Потом книга была выложена на сайте издательства «Популярная литература». И снова читатели реагировали очень бурно. Равнодушных не было: кто-то плевался, а кто-то подписывался под каждым словом; кто-то находил в книге изрядные художественные достоинства, кто-то обзывал «Кирзу» дешевой попсой и графоманской сетературой; военный обозреватель «Комсомольской правды» назвал книгу «энциклопедией махровой армейской пошлости», зато обычная служилая братия пребывала в восторге узнавания.
Многие и часто — отмечали документальность и точность прозы Чекунова.
Документальность и точность — фирменные приметы литературы non-fiction. Обилие узнаваемых лиц и бытийных деталей, уход автора в «летописатели», когда погодно описываются происходящие события, авторское смирение перед действительностью, которая оказывается куда глубже и многообразнее всех наших выдумок о ней — всё это есть в книге «Кирза». Но одновременно в ней есть и fiction, сосредоточенность на изображении внутреннего мира героя, описание его духовного перерождения и великого стояния на реке Угре пред полки вражеские — перед бессмысленностью и беспощадностью армейской жизни, в битве с которой ты непременно должен победить, если не хочешь пропасть, сойти с ума, потерять человеческое достоинство.
Сам Вадим более прочих ценит «за всеми этими мужланскими атрибутами — яйцами, табаком, перегаром, щетиной и матом, как у Шнура, — детскую чистоту, честность и искренность».
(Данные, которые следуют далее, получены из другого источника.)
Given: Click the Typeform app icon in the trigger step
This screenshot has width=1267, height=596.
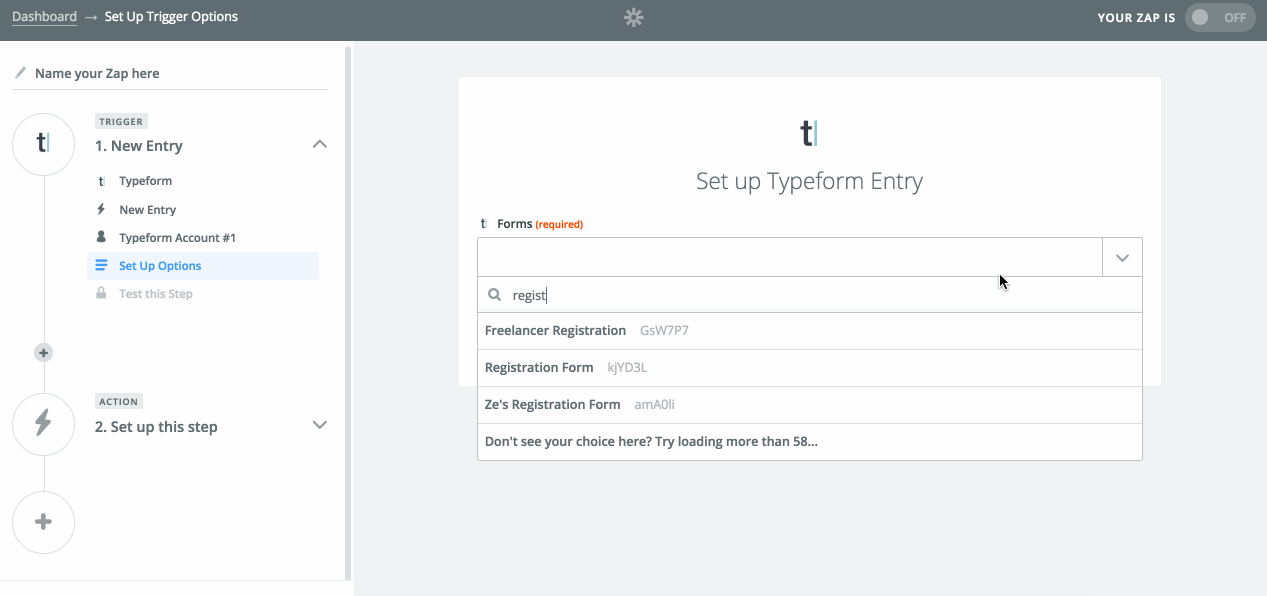Looking at the screenshot, I should coord(101,181).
Литературные корни искренности растут из творчества «angry writers», «рассерженных писателей», самым известным представителем которых был английский драматург Джон Джеймс Осборн (1929—1994). Литература духовного протеста, молодое послевоенное поколение писателей, оглядевшихся вокруг и почувствовавших, как душа их уязвлена стала: мир несовершенен и несправедлив, традиционные буржуазные ценности не стоят ни гроша, и если и есть что-то, за что нужно платить бесценным временем жизни, так только за честные чувства.
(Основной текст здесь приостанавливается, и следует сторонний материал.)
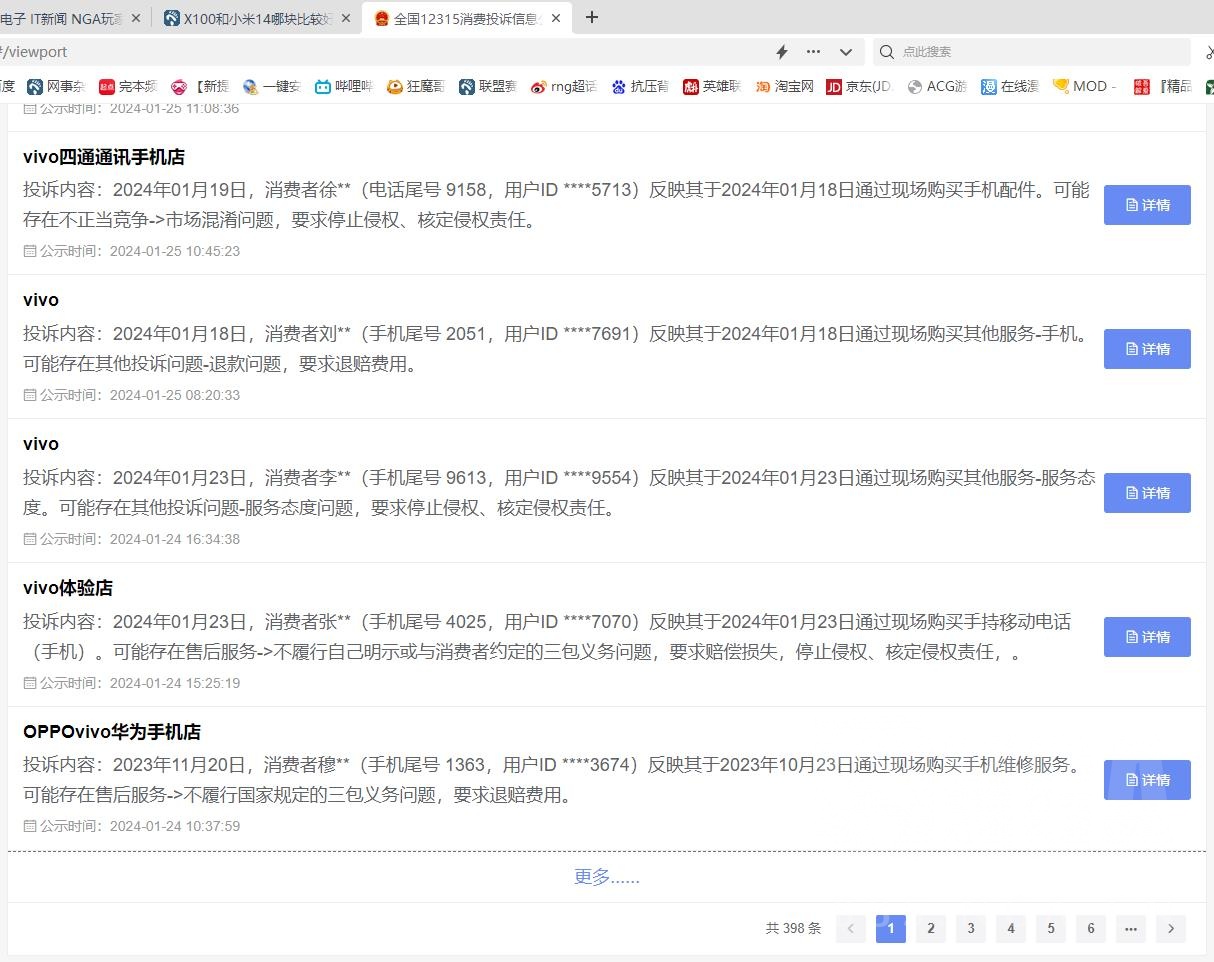Open a new browser tab with plus button

tap(590, 17)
Однако у Чекунова не просто искренность, но «искренность по-русски», на разрыв. До огня безумия в очах, с придурковатостью и идиотничаньем, а то и блаженностью. В непрерывных поисках смысла дрянной и дурацкой нашей жизни. И здесь неиссякаемый источник — русская классика, и в первую очередь Федор Михайлович Достоевский.
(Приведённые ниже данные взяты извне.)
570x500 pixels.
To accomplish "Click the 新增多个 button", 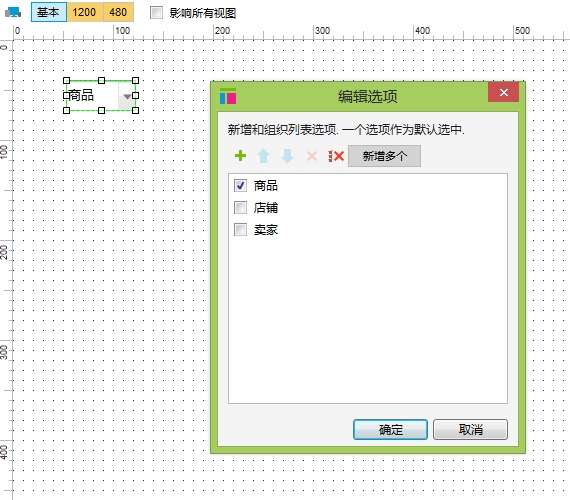I will pyautogui.click(x=384, y=156).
Наблюдательность Чекунова тоже имеет литературные источники: наряду с документальными очерками русской литературы, это «новый документализм» (или «новый журнализм») литературы американской.
Как пишет известный исследователь американской журналистики С. А. Михайлов: «Возникший на стыке журналистики и литературы, «новый журнализм» поставил своей важнейшей целью обогатить арсенал выразительных и изобразительных средств журналистики богатством приемов художественной литературы и тем самым повысить ее общественную роль».
Однако это было не одностороннее движение — от журналистики к литературе, имело место и обратное движение — от литературы к журналистике, актуальное в силу деградации жанра американского романа. У современных писателей (Томас Кеннерли Вулф, Трумэн Капоте, Норман Мейлер) возникло неисчезающее чувство исчерпанности традиционного художественного инструментария и, одновременно, устаревания традиционных принципов построения художественного текста. Точное, подробное и нелицеприятное изображение действительности было самой сильной стороной литературы, но теперь оно требует новых изобразительных средств: например, документального репортажа, в котором одновременно присутствуют элементы вымысла (сюжет, диалоги, детальные характеристики персонажей и т. п.).
Нужна новая художественность, соответствующая актуальным запросам современного общества и темпам его жизни. Литература человеческого документа, литература online, основанная на скрупулезном изучении реальности.
Иными словами, прямой взгляд на окружающую действительность.
Категорический императив нового документализма, который до нас дошел с привычным запозданием, однако стал в последние годы заметным концептуальным направлением не только в литературе, но также в изобразительном искусстве, театре и кино, можно выразить в пяти словах: короче, быстрее, точнее, четче и информативнее.
Информативнее.
Именно это слово первым приходит на ум, когда читаешь новую книгу Вадима Чекунова — «Шанхай. Любовь подонка»).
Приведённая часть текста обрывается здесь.